Data records:
--------------------------------

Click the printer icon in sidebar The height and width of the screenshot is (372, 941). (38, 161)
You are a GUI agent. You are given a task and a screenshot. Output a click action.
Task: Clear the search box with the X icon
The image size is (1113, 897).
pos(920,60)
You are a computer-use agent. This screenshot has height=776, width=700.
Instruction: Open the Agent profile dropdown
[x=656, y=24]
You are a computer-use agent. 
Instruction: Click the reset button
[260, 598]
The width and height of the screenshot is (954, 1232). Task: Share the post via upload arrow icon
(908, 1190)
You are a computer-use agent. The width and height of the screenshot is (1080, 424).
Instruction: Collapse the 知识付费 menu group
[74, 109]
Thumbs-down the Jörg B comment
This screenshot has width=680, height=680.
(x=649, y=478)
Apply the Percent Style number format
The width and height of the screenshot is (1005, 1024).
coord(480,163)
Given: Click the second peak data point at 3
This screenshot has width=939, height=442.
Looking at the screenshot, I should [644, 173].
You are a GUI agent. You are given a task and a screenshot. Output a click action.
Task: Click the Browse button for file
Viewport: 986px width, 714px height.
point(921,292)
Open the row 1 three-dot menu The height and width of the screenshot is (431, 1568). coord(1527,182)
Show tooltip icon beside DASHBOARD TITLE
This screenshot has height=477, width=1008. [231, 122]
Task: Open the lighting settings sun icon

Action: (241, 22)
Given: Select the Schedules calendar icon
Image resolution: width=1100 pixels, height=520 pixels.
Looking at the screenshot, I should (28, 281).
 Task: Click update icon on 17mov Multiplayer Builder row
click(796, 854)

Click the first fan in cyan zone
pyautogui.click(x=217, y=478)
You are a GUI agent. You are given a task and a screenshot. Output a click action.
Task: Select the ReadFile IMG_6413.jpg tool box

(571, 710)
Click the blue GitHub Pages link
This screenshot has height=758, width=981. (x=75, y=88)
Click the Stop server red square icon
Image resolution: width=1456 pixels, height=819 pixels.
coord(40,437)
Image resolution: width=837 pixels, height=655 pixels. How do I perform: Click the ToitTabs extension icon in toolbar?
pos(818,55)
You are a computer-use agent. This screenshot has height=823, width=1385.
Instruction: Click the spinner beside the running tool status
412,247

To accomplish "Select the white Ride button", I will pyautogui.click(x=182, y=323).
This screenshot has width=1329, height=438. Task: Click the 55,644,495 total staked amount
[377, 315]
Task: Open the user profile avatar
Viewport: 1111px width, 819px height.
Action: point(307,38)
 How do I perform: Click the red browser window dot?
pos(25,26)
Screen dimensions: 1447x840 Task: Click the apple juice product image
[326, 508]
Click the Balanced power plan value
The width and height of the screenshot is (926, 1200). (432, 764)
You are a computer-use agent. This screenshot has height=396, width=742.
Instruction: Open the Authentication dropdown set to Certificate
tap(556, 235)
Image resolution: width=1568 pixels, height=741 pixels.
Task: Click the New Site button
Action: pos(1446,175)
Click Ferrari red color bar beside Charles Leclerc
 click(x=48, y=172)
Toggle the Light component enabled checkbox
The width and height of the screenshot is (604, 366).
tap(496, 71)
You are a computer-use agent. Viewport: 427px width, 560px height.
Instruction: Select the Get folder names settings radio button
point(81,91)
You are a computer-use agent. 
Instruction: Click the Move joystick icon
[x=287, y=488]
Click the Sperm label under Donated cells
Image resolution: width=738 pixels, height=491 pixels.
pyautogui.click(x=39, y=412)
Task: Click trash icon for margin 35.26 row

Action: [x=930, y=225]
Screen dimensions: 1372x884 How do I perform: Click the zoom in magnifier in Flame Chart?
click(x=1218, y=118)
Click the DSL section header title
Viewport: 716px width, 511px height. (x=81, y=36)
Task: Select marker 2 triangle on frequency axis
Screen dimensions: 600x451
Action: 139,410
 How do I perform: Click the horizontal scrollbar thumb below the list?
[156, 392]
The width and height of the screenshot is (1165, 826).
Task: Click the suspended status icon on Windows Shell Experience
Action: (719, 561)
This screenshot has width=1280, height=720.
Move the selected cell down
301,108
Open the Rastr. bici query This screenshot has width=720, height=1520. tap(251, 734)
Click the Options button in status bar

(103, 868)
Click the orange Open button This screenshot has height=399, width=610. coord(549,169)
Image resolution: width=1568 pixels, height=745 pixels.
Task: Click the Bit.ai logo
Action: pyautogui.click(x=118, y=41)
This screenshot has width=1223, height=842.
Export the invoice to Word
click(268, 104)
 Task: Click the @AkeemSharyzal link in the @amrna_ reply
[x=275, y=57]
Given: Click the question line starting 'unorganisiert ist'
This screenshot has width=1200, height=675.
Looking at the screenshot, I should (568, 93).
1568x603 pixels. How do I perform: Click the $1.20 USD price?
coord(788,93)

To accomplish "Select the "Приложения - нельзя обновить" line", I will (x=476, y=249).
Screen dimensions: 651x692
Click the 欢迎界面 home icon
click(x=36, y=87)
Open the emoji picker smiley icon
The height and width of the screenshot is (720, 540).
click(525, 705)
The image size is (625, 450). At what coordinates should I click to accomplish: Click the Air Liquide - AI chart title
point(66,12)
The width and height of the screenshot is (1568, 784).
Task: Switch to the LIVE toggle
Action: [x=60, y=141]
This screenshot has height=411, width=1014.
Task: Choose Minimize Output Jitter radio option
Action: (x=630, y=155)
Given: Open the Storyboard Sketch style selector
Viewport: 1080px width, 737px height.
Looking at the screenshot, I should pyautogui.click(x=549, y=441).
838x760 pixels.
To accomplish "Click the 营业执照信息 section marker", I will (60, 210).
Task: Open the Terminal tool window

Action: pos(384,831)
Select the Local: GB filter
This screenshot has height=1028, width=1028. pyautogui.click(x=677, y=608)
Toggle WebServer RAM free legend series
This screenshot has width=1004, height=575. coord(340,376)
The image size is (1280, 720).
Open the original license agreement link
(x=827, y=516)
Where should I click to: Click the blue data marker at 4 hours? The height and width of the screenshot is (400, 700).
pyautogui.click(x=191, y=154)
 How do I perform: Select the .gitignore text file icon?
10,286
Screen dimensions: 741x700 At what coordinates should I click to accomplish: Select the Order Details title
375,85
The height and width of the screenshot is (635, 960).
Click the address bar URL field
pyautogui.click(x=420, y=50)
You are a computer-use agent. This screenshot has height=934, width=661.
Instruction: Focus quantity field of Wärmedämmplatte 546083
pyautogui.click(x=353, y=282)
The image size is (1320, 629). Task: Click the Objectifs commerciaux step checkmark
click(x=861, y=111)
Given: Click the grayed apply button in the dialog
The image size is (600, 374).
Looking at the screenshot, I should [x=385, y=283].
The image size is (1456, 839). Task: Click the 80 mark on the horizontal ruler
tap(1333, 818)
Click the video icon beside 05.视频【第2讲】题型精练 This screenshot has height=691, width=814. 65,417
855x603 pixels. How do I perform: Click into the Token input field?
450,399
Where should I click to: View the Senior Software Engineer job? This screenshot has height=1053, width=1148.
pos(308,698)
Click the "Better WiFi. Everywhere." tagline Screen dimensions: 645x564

--------------------------------

Exercise objective: For every line of the records above that holds the word "will", count one, and state the total only.

Reply: 3